* [Text excerpt]

============

OK, this guy, Amir Nasseri, MD, gets my vote for biggest maniac/action junkie I've yet encountered. Ob-Gyn. Has serious ties to the American Hospital in Dubai. I tell him he should meet my partner. I played with him twice. The first hand I played with him, a $5-$10 NL game at the Venetian, I was still stacking chips from a $5K pot I had just won when I looked down at AA. I raised to $60, he went all-in for $1000 and I called and won. Cool.
I have no idea who this guy was. After a couple hands, I realized that playing with him would require some stylistic changes! He open raised every pot to somewhere between $70 and $120. Well, almost every pot. He missed one or two an hour. Otherwise, he raised with any two cards. This worked out great if you had a big hand, because you would often get paid off. Making a little pot building raise to say $30 though was silly, since one knew that you'd be playing for $130 by the time it got back to you. In any event, I leave the first night ahead $5K.
The next night I buy in for $3K and get it up to $5K. My good doctor friend has over $10K on the table though and I want some of it. He will fold sometimes when people play back at him big, but he will also run bluffs and has done so for several thousand dollars.
So after winning the first hand against him I lost the last one. I get dealt red Kings and limp from the cut-off. He makes it $200 from the button and I call. This is the pot I've been waiting all night for. The flop comes K-T-7, all spades. Almost perfect. Not quite of course because his range is any two cards, but chances are I'm way way way ahead. I bet $200 and he calls. OK, this is good.

============

* [Listed records]
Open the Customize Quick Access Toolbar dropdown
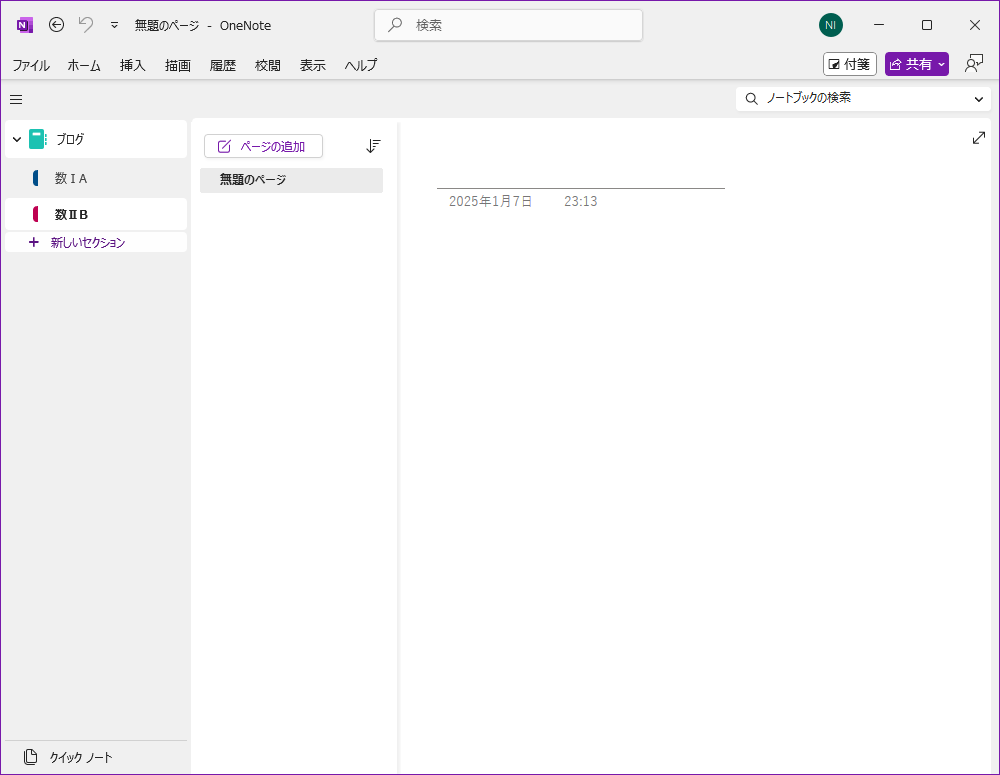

============

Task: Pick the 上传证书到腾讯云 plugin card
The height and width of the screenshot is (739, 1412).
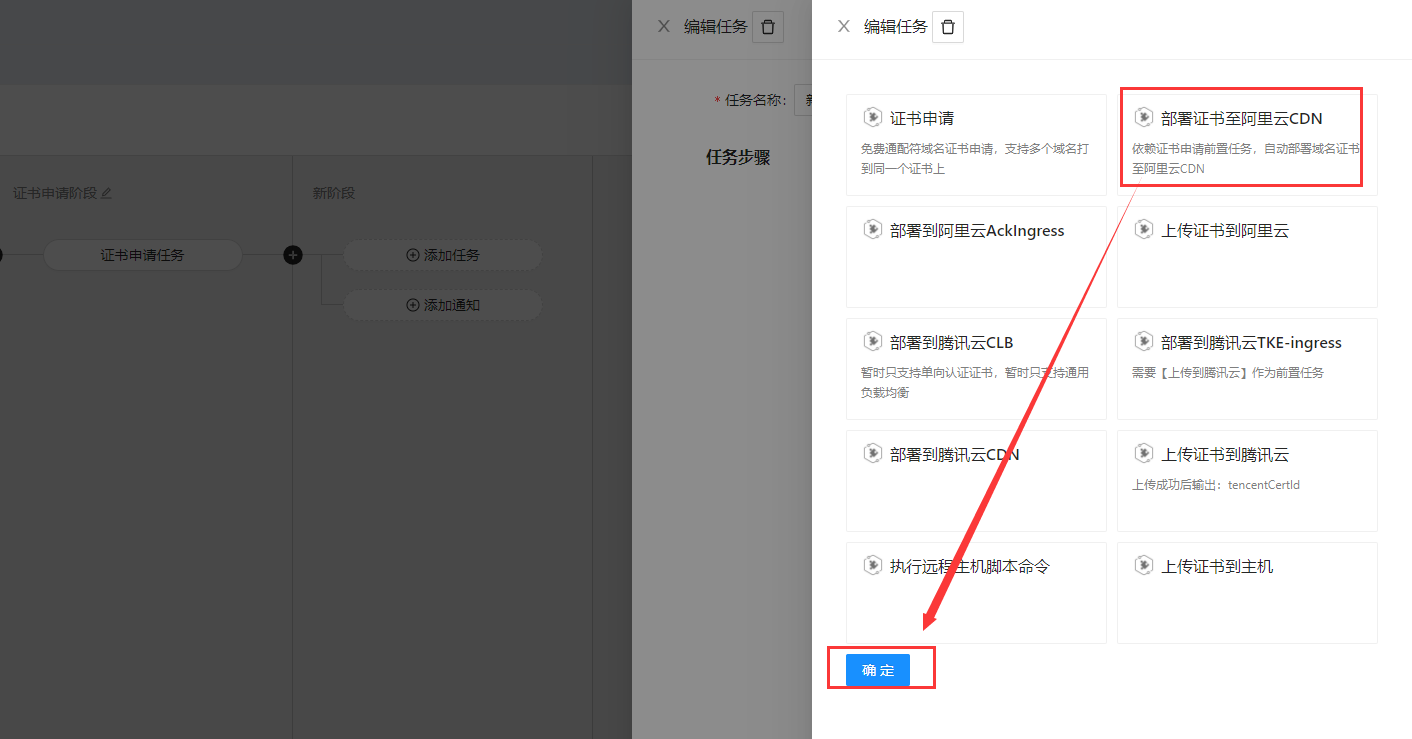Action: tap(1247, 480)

============

* [Problem A]
Answer these from the poker story, one line each:
(i) At what stakes and where was the first hand against the doctor played?
(ii) How much did the narrator buy in for on the next night?
(iii) What came on the flop when the narrator held red Kings?
* [Problem B]
In the poker story, copy the stretch from "OK, this guy, Amir" through "and won. Cool.", changing "Venetian" to "Bellagio".
* [Problem C]
Write what follows the last sentence of the poker story.

* [Answer A]
(i) A $5-$10 NL game at the Venetian.
(ii) $3K.
(iii) K-T-7, all spades.

* [Answer B]
OK, this guy, Amir Nasseri, MD, gets my vote for biggest maniac/action junkie I've yet encountered. Ob-Gyn. Has serious ties to the American Hospital in Dubai. I tell him he should meet my partner. I played with him twice. The first hand I played with him, a $5-$10 NL game at the Bellagio, I was still stacking chips from a $5K pot I had just won when I looked down at AA. I raised to $60, he went all-in for $1000 and I called and won. Cool.

* [Answer C]
Turn is a red brick and I bet out $500. He makes it $1100. Hmmm. At this point, I have to figure he has one spade and as long as the river isn't a spade I should win this pot. If he flopped a flush then I still can have the board pair for me. I didn't really think much about his raise as I still thought I was good at this point. In retrospect, if he had air here he might have just put me all in. This way, I'm pretty much forced to either call or push as folding is not an option. I call.
River is another red brick. I should have check-called here, but I bet out and he put me all in. I had to call another $1200 into a pot that was about $8000 or so. I knew I was beat but since his bluffing frequency is high I thought a call was in order. Sure enough he tables Q4 spades and he had me the whole time.